Having aches or pains, or just feeling stressed? You might want to consider taking up yoga.
This week on Take Care, yoga practitioner, teacher and chief ambassador for Yoga Alliance Andrew Tanner discusses the benefits yoga can have on the mind, body, and maybe even spirit, along with what style of yoga might be best for you.
When most people think of yoga, they picture flexible people doing complicated stretches, probably in a gym environment. And they’d be right -- for some styles of yoga, at least. But yoga is an ancient practice with thousands of variations developed over time, that all carry their own sets of benefits.
“There’s literally hundreds if not thousands of different styles of yoga practiced,” Tanner said. “Today, in America, we have more than four thousand yoga schools that are training people to be yoga teachers and that reflects that over the past couple thousand years, there’s been a diversity of ways in which people are trying to bring harmony and balance into their body, mind, and spirit.”
Of course, it can be difficult to wade through the varieties, but Tanner says most styles of yoga can be boiled down to a few key concepts.
“Breath control, postural movements, and then meditation and relaxation, those are all components of what make yoga yoga,” Tanner said. “It’s really what makes yoga different from other forms of health and fitness.”
For people looking to get started, Tanner recommends investigating local yoga options.
“It’s worth it for people to search for the yoga in their area, see what is out there and do some yoga dating,” Tanner said. “Find different teachers, different styles and see what works for them.”
So should some people with certain conditions -- like a bad back, for example -- avoid certain types of yoga? Tanner says they don’t have to discriminate between styles; it’s not the type of yoga that matters, but the instruction.
“If someone is going to a power yoga class where they’re doing a ton of back bending and they haven’t been taught proper technique for doing so, they’re more likely to hurt their back than help their back,” Tanner said. “It’s not necessarily that different styles of yoga will give you different benefits, it’s that proper instruction in any style should give you most of the health benefits of yoga. I can’t emphasize enough the proper instruction.”
Still having doubts that dropping into that adho mukha śvānāsana pose (that’s downward facing dog, for those not up to speed on the lingo) can really benefit you that much? After all, it’s easy for the young and fit to do those poses, but not everyone is so able. But Tanner says that everyone can do yoga, regardless of their physical condition. It’s just a matter of working their way up.

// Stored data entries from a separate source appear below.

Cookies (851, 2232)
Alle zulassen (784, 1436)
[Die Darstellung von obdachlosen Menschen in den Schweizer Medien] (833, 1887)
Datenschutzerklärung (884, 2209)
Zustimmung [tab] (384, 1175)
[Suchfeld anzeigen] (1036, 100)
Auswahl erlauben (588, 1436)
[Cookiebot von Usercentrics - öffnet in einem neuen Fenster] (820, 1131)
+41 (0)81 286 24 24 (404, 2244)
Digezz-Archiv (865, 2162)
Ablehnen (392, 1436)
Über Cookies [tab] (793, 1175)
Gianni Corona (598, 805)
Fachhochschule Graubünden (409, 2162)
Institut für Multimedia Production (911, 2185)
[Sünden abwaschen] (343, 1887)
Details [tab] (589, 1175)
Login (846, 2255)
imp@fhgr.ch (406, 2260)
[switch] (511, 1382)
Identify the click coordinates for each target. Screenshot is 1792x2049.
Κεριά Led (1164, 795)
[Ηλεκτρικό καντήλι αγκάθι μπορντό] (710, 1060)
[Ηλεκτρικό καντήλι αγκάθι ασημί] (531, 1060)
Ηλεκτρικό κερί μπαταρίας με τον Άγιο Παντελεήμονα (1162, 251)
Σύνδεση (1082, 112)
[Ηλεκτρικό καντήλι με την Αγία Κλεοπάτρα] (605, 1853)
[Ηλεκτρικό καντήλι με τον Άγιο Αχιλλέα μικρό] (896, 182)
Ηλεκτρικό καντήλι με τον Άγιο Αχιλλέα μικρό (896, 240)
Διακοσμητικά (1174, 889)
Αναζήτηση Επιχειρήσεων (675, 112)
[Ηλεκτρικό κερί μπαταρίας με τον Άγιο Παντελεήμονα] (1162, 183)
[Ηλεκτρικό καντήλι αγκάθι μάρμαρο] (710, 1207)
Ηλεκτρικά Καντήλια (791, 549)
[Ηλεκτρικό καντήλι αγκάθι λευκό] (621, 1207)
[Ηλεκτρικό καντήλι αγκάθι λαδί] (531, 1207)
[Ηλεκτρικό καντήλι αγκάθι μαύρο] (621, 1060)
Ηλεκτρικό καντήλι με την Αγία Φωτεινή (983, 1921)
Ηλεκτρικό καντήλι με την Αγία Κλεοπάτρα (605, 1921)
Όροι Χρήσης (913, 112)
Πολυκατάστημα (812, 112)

“I had a woman in her 70s who came in with a frozen shoulder, very little mobility in her body, couldn’t touch the floor, could barely bend up and down,” Tanner said. “She’s now been coming for over a year and a half and she can do postures like anyone in their 50s. She basically took 20 years back from her life.”
Everyone is capable of at least some forms of yoga—so why not give it a try? As Tanner says, “Anyone who’s been in the yoga world for a long time has seen people transform their bodies through yoga, and I think that’s what’s so magical about it. People often think they can’t change, and through these practices they can.”